Escribir cuando uno está triste
No escribo cuando estoy triste porque me conozco y sé que elegiría como tema antes la sordidez del crimen pasional que la serenidad del amor conyugal, antes el suceso grotesco que el milagro cotidiano
Entrevisté a Enrique García-Máiquez hace unas semanas y, como respuesta a alguna de mis preguntas, me confesó que él no puede escribir cuando está triste, que la pesadumbre agosta su ingenio. Aquello me recordó a su vez a mi gran amigo Dani de Fernando, que suele decir de sí mismo, en cambio, que necesita cierta aflicción para escribir y que, además, si la cuestión es celebrar algo, lo último que se le ocurre es redactar un artículo y lo primero convidar a sus amigos a cervezas, vinos, whiskeys.
Aun reconociendo que tiene que haber de todo –escritores alegres y atormentados, textos ditirámbicos y elegíacos–, reconociendo que la diversidad es buena y que contribuye a manifestar la gloria de Dios, en esto me alineo con Enrique. En primer lugar, por un motivo estrictamente práctico. ¿Cómo centrarse en el acto de escribir, que exige toda la atención, si uno está ocupado compadeciéndose a sí mismo, maldiciendo su propio infortunio? A mí me resulta imposible. Un pensamiento sombrío puede oscurecer la mejor de las ideas. En el preciso instante en el que el escritor triste está a punto de formular una frase redonda, una punzada de nostalgia o un vaticinio desesperanzado distraen su intelecto, lo nublan y le impiden así culminar su tarea. Al escritor que está sufriendo puede afligirle, a su modo, ese mal que le aflige al lector también: el de pasar páginas como un autómata, leyendo sin leer, con la mente errante en algún averno, y de pronto, gracias a un chispazo de lucidez, caer en la cuenta de su propio extravío.

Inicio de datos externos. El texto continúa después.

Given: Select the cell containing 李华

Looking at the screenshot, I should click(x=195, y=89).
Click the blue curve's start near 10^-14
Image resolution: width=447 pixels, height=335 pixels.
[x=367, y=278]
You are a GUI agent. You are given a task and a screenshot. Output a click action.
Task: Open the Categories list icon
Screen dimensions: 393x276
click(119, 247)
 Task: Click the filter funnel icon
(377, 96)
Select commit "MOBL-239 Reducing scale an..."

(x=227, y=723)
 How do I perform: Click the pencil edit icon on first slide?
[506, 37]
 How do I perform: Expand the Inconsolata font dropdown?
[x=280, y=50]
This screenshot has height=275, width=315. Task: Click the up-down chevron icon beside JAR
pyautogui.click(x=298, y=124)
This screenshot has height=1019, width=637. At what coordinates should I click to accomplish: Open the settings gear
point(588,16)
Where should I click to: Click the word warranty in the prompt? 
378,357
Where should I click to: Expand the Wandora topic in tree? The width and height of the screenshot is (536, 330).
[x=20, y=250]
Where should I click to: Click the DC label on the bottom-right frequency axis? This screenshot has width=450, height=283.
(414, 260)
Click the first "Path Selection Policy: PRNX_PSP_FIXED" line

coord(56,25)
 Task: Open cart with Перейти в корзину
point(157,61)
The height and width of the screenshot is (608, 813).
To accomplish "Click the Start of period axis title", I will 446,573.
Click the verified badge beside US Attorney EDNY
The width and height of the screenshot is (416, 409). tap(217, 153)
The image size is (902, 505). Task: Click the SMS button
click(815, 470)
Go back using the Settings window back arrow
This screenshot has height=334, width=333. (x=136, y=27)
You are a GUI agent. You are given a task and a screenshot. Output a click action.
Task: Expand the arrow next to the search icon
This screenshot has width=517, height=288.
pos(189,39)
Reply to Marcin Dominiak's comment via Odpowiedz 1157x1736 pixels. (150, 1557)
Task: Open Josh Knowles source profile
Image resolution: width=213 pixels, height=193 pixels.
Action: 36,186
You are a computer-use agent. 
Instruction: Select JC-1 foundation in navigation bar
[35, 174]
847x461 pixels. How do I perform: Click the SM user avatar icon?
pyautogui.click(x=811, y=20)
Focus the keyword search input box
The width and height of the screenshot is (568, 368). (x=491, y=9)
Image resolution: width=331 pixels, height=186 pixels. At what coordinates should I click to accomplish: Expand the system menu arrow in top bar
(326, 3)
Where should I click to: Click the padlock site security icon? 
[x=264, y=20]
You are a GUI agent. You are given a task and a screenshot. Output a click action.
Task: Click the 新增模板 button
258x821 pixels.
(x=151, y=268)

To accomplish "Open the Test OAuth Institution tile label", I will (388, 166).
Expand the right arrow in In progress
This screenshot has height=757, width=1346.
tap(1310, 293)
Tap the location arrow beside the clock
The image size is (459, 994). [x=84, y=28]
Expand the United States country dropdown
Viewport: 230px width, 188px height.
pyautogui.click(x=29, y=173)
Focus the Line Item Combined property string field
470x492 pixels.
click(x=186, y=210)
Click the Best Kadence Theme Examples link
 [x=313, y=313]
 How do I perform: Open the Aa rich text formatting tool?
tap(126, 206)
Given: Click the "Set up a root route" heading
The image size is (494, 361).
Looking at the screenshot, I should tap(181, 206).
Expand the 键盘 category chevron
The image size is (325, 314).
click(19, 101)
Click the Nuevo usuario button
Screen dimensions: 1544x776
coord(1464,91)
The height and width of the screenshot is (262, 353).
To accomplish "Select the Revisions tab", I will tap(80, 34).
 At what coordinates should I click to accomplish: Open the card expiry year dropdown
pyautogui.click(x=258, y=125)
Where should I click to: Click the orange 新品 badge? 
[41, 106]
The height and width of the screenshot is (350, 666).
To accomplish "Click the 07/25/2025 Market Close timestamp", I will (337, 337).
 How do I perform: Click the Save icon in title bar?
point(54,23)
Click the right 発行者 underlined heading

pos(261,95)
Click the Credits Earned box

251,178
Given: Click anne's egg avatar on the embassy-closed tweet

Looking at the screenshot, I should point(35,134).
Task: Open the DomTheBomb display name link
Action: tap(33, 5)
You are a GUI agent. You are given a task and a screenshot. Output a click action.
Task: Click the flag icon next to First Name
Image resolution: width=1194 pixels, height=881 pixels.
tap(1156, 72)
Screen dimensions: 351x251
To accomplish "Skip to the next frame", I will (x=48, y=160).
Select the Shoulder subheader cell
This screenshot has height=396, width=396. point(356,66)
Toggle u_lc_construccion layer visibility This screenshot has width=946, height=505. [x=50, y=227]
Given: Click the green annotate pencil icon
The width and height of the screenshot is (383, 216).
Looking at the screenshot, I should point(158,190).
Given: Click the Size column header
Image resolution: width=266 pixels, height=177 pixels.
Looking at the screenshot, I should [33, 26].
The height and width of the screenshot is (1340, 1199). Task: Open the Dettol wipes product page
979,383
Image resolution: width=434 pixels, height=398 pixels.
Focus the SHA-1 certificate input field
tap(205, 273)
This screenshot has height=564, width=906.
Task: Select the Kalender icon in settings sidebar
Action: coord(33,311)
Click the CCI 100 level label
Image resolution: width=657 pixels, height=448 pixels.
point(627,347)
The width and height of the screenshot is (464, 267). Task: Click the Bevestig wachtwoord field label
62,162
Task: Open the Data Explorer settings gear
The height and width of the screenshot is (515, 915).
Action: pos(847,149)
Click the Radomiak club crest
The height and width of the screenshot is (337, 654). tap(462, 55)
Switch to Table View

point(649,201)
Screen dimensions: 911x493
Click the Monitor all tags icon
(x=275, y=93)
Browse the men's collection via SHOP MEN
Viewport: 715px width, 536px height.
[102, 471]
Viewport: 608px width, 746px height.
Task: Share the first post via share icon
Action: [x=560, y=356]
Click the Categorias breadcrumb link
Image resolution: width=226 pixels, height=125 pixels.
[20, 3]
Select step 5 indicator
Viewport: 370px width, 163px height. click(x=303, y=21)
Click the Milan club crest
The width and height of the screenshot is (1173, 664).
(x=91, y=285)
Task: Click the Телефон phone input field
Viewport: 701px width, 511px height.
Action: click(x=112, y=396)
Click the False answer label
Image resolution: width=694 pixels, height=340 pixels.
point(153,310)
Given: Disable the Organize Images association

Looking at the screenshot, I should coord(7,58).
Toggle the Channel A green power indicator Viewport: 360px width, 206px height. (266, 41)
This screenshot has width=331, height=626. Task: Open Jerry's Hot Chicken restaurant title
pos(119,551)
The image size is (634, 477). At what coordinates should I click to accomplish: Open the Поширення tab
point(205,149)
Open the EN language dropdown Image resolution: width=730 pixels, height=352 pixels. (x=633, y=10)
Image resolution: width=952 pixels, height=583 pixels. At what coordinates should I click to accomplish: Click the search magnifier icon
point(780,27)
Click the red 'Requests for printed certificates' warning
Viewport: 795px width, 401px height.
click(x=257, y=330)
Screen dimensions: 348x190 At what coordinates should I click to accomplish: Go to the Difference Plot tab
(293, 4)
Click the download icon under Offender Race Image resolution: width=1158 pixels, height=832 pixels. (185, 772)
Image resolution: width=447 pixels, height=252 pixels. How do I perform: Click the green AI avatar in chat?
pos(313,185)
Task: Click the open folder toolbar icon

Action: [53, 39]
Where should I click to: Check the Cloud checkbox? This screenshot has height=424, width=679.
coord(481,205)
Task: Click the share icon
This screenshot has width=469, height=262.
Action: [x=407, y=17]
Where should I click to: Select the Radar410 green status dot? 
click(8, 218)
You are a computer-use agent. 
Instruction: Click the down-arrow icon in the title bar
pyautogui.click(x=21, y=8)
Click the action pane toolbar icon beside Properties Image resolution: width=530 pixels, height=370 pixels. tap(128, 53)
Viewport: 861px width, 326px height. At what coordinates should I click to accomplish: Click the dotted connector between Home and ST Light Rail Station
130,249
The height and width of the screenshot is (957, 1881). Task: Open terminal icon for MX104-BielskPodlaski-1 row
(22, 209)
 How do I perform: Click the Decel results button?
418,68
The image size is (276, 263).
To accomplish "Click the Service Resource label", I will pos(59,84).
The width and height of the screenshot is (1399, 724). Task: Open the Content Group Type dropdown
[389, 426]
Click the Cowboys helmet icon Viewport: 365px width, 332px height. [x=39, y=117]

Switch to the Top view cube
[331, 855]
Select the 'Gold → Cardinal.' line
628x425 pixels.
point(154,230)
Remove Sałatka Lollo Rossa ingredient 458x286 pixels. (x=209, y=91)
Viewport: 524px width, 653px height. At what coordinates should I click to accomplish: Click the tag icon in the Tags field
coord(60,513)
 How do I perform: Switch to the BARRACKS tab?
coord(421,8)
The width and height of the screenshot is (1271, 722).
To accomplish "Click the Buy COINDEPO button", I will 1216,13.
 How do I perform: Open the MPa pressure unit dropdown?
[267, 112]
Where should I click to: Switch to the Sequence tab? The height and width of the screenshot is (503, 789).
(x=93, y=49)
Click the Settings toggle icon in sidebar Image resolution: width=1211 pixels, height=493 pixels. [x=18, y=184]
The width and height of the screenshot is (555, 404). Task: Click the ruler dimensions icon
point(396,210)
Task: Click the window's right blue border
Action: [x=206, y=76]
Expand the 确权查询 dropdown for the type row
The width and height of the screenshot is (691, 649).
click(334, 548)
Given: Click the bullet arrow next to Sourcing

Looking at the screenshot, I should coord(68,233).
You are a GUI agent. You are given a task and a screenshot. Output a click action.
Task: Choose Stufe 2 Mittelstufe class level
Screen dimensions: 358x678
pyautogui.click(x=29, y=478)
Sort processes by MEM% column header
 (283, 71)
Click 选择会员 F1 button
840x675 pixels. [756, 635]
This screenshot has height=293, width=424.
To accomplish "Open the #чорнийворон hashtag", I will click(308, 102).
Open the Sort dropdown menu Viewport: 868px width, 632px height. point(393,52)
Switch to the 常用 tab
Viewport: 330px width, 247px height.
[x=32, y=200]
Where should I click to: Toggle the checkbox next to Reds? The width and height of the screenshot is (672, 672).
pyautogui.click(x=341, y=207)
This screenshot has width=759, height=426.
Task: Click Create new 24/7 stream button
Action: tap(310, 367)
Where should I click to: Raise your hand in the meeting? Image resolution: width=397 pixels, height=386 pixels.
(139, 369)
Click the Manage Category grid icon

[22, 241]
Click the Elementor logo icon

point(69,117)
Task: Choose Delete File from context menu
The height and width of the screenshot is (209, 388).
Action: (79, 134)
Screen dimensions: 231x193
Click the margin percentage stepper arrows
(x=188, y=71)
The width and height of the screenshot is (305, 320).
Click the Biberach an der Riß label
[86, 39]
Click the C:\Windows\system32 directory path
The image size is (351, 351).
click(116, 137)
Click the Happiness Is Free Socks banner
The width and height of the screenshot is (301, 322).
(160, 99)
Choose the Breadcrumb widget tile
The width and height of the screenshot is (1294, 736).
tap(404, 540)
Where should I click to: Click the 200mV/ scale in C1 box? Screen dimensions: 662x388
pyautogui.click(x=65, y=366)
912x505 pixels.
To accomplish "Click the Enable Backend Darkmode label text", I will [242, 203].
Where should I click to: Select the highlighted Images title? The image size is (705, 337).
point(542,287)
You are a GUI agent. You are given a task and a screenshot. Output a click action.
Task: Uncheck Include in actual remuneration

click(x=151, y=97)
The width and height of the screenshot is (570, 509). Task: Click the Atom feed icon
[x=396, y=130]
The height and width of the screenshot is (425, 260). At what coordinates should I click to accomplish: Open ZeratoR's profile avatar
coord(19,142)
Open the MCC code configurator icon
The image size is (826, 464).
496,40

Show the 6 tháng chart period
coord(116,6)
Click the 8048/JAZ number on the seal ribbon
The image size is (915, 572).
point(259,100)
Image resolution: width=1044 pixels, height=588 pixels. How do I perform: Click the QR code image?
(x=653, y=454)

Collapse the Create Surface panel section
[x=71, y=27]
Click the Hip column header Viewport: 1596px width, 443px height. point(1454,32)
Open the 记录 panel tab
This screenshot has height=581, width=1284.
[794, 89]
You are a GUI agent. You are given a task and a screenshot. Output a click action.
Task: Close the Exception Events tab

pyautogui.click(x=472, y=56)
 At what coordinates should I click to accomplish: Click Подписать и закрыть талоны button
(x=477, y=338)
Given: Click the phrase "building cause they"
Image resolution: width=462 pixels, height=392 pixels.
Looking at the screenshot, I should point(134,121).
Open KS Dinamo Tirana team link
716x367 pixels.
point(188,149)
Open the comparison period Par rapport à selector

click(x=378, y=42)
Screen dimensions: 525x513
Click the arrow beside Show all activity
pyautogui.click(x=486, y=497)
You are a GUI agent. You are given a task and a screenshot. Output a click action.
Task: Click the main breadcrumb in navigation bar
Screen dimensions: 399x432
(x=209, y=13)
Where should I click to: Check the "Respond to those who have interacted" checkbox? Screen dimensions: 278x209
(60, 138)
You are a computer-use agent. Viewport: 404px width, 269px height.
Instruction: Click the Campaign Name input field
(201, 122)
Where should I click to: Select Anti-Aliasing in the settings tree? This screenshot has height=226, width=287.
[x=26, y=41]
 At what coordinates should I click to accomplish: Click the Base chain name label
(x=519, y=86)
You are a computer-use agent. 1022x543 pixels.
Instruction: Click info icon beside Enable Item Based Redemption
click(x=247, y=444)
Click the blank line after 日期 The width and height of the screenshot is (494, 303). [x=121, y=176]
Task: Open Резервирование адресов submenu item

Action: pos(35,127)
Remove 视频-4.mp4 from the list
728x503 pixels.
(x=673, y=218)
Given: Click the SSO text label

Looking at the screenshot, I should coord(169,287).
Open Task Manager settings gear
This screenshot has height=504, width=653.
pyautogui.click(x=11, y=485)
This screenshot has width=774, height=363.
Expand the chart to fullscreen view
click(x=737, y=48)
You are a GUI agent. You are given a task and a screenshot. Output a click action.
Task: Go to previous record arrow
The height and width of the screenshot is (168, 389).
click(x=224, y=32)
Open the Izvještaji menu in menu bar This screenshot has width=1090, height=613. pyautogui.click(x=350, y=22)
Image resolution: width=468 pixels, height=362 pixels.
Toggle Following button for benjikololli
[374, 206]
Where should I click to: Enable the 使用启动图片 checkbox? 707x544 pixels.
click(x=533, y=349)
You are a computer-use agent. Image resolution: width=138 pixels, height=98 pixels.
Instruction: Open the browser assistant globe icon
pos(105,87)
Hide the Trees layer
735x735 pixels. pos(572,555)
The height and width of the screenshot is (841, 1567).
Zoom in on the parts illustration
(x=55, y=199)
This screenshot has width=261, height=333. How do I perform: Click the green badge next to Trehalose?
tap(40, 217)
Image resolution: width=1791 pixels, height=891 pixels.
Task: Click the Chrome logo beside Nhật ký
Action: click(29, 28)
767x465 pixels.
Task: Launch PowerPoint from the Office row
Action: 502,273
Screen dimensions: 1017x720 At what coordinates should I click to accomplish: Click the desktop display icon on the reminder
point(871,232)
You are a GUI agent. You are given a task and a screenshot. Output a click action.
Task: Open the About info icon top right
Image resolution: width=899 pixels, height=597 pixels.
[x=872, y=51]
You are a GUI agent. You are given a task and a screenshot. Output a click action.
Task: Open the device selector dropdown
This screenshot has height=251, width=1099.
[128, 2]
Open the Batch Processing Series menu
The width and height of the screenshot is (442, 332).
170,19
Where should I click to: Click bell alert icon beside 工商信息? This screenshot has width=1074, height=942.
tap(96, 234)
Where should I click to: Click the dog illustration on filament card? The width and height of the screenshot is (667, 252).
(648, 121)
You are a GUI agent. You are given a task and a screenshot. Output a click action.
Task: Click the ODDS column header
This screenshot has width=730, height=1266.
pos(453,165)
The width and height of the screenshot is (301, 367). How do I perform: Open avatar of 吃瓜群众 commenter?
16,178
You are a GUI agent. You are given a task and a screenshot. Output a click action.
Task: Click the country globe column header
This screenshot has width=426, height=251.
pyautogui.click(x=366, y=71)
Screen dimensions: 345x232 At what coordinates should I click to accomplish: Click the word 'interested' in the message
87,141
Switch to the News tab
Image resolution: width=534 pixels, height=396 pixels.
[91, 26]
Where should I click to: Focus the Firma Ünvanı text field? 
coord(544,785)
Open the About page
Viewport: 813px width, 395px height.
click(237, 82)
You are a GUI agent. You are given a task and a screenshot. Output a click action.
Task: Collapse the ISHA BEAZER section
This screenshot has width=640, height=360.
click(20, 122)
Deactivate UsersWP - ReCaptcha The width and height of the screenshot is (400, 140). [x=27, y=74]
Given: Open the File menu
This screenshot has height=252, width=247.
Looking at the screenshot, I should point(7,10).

La alegría nos permite distinguir en el mismo centro del abismo un destello de luz que insinúa una esperanza
El segundo motivo es moral y más importante. ¿Cómo asegurarse de que nuestra tristeza, que es expansiva, no eclipse la realidad, que es luminosa? La literatura que a mí me gusta es la que hace justicia con palabras que juguetean despreocupadamente a un mundo que es en general bello, verdadero y bueno. Tiene sus sombras de dolor, claro, y sus simas de sufrimiento, por supuesto, pero yo, sin negar la necesidad de que otros consagren su atención a esos ámbitos tan oscuros, prefiero quedarme con el todo y cantarlo con mis alegres titubeos. No escribo cuando estoy triste porque me conozco y sé que elegiría como tema antes la sordidez del crimen pasional que la serenidad del amor conyugal, antes el suceso grotesco que el milagro cotidiano, y que, haciéndolo, estaría deshonrando una realidad que exige ser honrada y engañando a un lector que no merece ser engañado.
Pero no sólo. Cuando no se puede eludir esa desgracia de la que todos hablan o esa otra que le hiere a uno mismo, cuando ya no queda más remedio que escribir a corazón abierto sobre ella, estar triste es una pena. La alegría nos permite distinguir en el mismo centro del abismo un destello de luz que insinúa una esperanza, distinguir un resplandor de bien allá donde el mal parece oscurecerlo todo. La tristeza, por el contrario, sólo nos vuelve más sensibles a la sombra y menos, ay, a ese fulgor que la ilumina desde dentro. Mientras el escritor alegre redime la desgracia con su alegría, el pesaroso no puede sino exacerbarla con su pesar.
Cuando estoy triste, porque lo estoy de vez en cuando, me aparto prudencialmente del folio y me entrego al llanto, deseando que la tristeza salga de mí como encapsulada en mis lágrimas y que yo, recobrada la alegría, pueda volver a escribir por fin.